Saki hanya tersenyum singkat. Setelahnya, gadis itu membopong Nina ke kursi panjang di dekat situ.

"Kamu memang hebat, Saki... kamu berhasil menangkis 189 serangan Nina tanpa gagal!" Neif langsung menyoraki Saki begitu ia menghampiri mereka dan duduk di sebelah Saki.

"Tidak juga..." jawab Saki rendah hati.

"Kamu merendah... kecepatan Nina itu mungkin lebih cepat dariku..." ucap Neif. "Jadi, kalau Nina tidak bisa mengalahkanmu, maka aku juga tidak akan bisa."

"Kau juga merendah..." ucap Saki.

"Merendah?"

"Kecepatanmu dan kecepatan Nina itu sama saja. Perbedaannya hanya ada di prinsip akselerasinya saja." Jelas Saki.

"Memang perbedaan prinsip akselerasi yang dimaksud itu seperti apa?" Neif belum puas.

"Kecepatanmu memang berasal dari kecepatan gerak tubuhmu yang alami.
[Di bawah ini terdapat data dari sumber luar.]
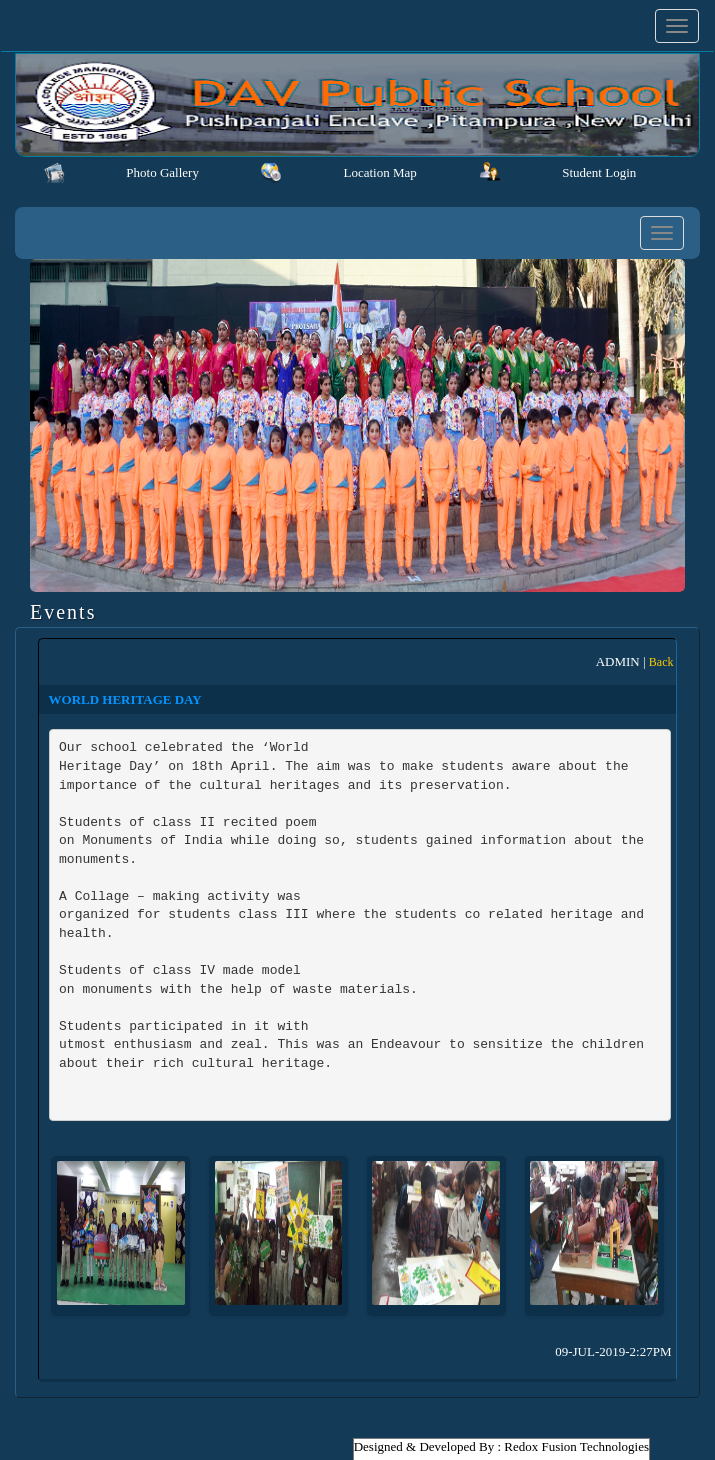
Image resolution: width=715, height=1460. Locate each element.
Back (661, 662)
Sedangkan aku menggunakan kemampuan yang mirip dengan teleportasi." Nina angkat suara.

"Maksudmu?"

"Syarat untukku bisa bergerak dengan kecepatan tinggi ke sebuah tempat adalah penandaku, bukan!?"

Neif mengangguk.

"Yang sebenarnya aku lakukan adalah, aku berpindah ke dimensi buatanku yang memiliki relativitas waktu yang jauh dibawah dimensi normal. Membuat satu jam di sana hanya serasa satu detik di sini. Gunanya aku menandai tempat tujuanku adalah, agar di saat aku bisa bergerak dengan relativitas jauh lebih rendah, aku langsung bisa kembali ke tempat yang sudah ditujukan."
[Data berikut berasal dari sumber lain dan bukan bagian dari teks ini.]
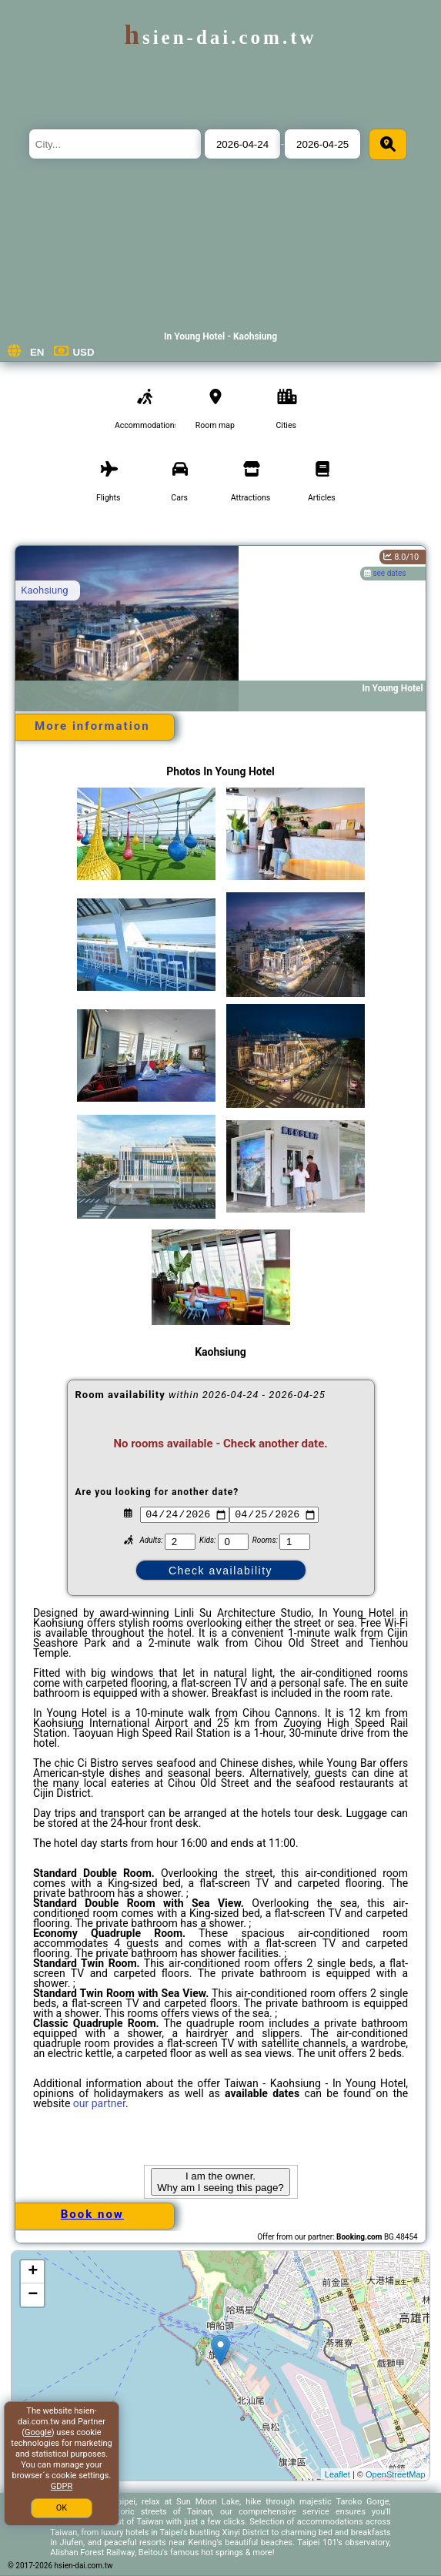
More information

Neif masih memasang wajah tidak mengerti akan apa yang sedang dikatakan oleh Nina.

"Misalkan..."

Nina melempar sebuah kunainya hingga menancap di sebuah tembok yang berlawanan sisi dengan tempat mereka sekarang berada.

"Jika aku berlari ke sana, maka aku akan membutuhkan waktu sekitar 4 detik untuk sampai. Tapi, aku tidak langsung berlari di dalam dimensi ini. Melainkan berpindah ke dimensiku sendiri, dan kembali ke dimensi ini tepat di tempat yang sudah kutandai."

Setelah Nina mengucapkannya, ia langsung melaksanakan aksinya. Dan benar saja... dalam sepersekian detik setelahnya, ia sudah berada di sudut lain ruangan tempat ia melemparkan kunainya tadi.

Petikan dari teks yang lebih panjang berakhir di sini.